++++ MATERIAL FOR THIS TASK
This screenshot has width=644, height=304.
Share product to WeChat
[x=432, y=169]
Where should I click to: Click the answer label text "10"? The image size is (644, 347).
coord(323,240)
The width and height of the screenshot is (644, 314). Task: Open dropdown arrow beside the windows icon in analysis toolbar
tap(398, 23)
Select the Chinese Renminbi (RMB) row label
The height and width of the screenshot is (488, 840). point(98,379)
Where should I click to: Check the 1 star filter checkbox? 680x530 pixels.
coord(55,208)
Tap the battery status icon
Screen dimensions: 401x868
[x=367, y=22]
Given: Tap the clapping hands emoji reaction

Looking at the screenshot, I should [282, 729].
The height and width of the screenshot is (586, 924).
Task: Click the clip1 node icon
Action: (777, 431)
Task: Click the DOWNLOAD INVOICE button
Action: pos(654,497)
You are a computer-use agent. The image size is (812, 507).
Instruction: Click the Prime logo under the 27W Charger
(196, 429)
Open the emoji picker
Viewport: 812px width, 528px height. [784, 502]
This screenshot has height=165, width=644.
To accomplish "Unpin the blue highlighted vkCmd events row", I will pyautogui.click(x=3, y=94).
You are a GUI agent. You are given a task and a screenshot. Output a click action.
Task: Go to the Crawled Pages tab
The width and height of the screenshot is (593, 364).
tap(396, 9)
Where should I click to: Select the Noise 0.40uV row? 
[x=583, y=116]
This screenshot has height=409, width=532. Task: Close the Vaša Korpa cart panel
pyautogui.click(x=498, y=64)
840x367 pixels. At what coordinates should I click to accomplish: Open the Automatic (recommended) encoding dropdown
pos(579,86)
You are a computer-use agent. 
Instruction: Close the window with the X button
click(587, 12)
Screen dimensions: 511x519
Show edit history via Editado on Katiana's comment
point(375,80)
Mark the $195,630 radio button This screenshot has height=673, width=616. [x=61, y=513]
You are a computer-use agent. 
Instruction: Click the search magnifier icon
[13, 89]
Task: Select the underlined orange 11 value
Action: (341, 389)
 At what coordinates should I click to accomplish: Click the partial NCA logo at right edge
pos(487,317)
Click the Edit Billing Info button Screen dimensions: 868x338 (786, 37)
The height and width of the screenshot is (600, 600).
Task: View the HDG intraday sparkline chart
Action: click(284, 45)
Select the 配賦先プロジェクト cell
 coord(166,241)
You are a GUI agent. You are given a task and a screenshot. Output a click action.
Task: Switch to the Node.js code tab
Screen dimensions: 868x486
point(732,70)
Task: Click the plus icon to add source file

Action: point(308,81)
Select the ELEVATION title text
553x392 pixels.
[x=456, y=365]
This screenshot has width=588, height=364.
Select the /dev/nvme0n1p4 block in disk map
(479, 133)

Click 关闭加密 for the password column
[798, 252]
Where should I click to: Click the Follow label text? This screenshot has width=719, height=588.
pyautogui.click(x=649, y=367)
++++++++
Would you write out all the records exactly as they read?

ANSWER:
This screenshot has width=644, height=304.
Share product to WeChat
[x=432, y=169]
Where should I click to: Click the answer label text "10"? The image size is (644, 347).
coord(323,240)
The width and height of the screenshot is (644, 314). Task: Open dropdown arrow beside the windows icon in analysis toolbar
tap(398, 23)
Select the Chinese Renminbi (RMB) row label
The height and width of the screenshot is (488, 840). point(98,379)
Where should I click to: Check the 1 star filter checkbox? 680x530 pixels.
coord(55,208)
Tap the battery status icon
Screen dimensions: 401x868
[x=367, y=22]
Given: Tap the clapping hands emoji reaction

Looking at the screenshot, I should [282, 729].
The height and width of the screenshot is (586, 924).
Task: Click the clip1 node icon
Action: (777, 431)
Task: Click the DOWNLOAD INVOICE button
Action: pos(654,497)
You are a computer-use agent. The image size is (812, 507).
Instruction: Click the Prime logo under the 27W Charger
(196, 429)
Open the emoji picker
Viewport: 812px width, 528px height. [784, 502]
This screenshot has height=165, width=644.
To accomplish "Unpin the blue highlighted vkCmd events row", I will pyautogui.click(x=3, y=94).
You are a GUI agent. You are given a task and a screenshot. Output a click action.
Task: Go to the Crawled Pages tab
The width and height of the screenshot is (593, 364).
tap(396, 9)
Where should I click to: Select the Noise 0.40uV row? 
[x=583, y=116]
This screenshot has height=409, width=532. Task: Close the Vaša Korpa cart panel
pyautogui.click(x=498, y=64)
840x367 pixels. At what coordinates should I click to accomplish: Open the Automatic (recommended) encoding dropdown
pos(579,86)
You are a computer-use agent. 
Instruction: Close the window with the X button
click(587, 12)
Screen dimensions: 511x519
Show edit history via Editado on Katiana's comment
point(375,80)
Mark the $195,630 radio button This screenshot has height=673, width=616. [x=61, y=513]
You are a computer-use agent. 
Instruction: Click the search magnifier icon
[13, 89]
Task: Select the underlined orange 11 value
Action: (341, 389)
 At what coordinates should I click to accomplish: Click the partial NCA logo at right edge
pos(487,317)
Click the Edit Billing Info button Screen dimensions: 868x338 (786, 37)
The height and width of the screenshot is (600, 600).
Task: View the HDG intraday sparkline chart
Action: click(284, 45)
Select the 配賦先プロジェクト cell
 coord(166,241)
You are a GUI agent. You are given a task and a screenshot. Output a click action.
Task: Switch to the Node.js code tab
Screen dimensions: 868x486
point(732,70)
Task: Click the plus icon to add source file

Action: point(308,81)
Select the ELEVATION title text
553x392 pixels.
[x=456, y=365]
This screenshot has width=588, height=364.
Select the /dev/nvme0n1p4 block in disk map
(479, 133)

Click 关闭加密 for the password column
[798, 252]
Where should I click to: Click the Follow label text? This screenshot has width=719, height=588.
pyautogui.click(x=649, y=367)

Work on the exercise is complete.